* begin Record excerpts *

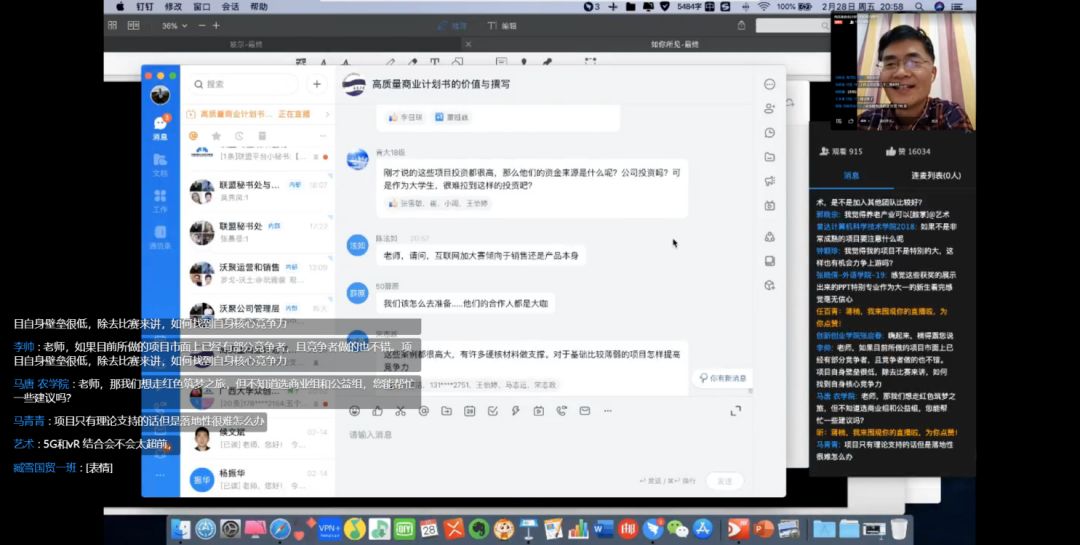The width and height of the screenshot is (1080, 545).
Task: Select the scissors screenshot tool
Action: point(400,411)
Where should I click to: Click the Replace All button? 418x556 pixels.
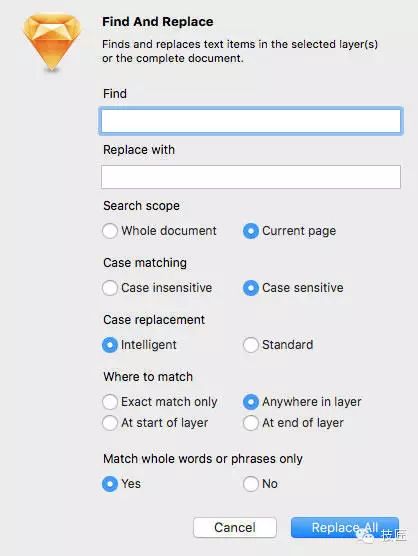[345, 527]
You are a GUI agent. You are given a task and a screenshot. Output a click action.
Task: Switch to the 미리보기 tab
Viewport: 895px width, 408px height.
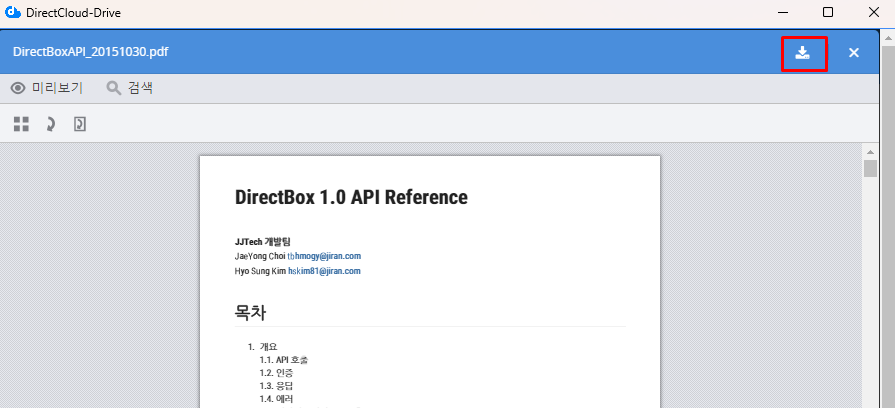point(57,88)
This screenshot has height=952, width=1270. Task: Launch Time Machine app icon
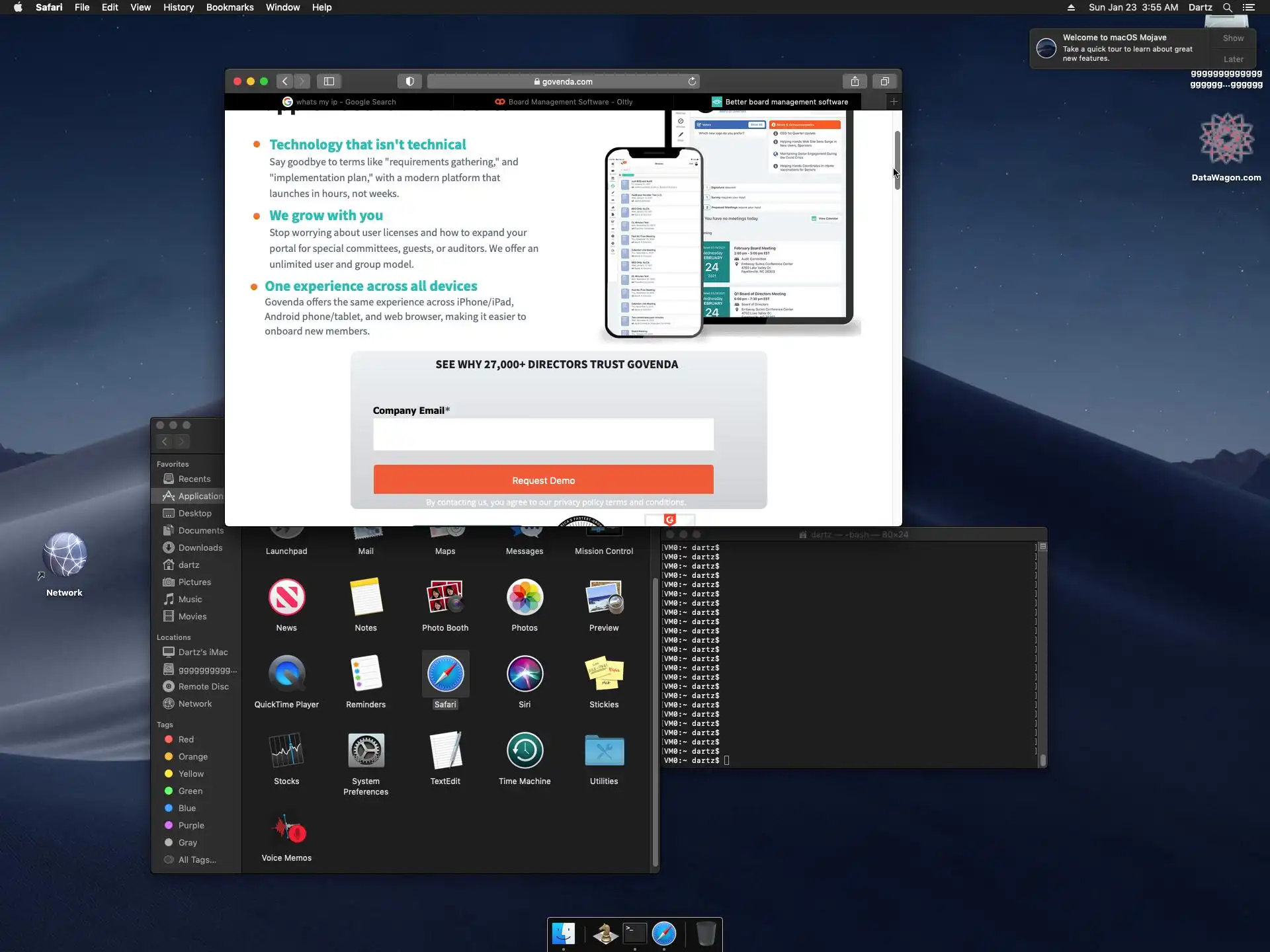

* end Record excerpts *

_Your task_. Copy out the records word for word, starting at the line that contains "Where should I" and continuing through the end of the records. Leave the pictures out.

_Solution for this problem_.
Where should I click to: Click the Replace All button? 418x556 pixels.
[345, 527]
You are a GUI agent. You are given a task and a screenshot. Output a click action.
Task: Switch to the 미리보기 tab
Viewport: 895px width, 408px height.
point(57,88)
This screenshot has height=952, width=1270. Task: Launch Time Machine app icon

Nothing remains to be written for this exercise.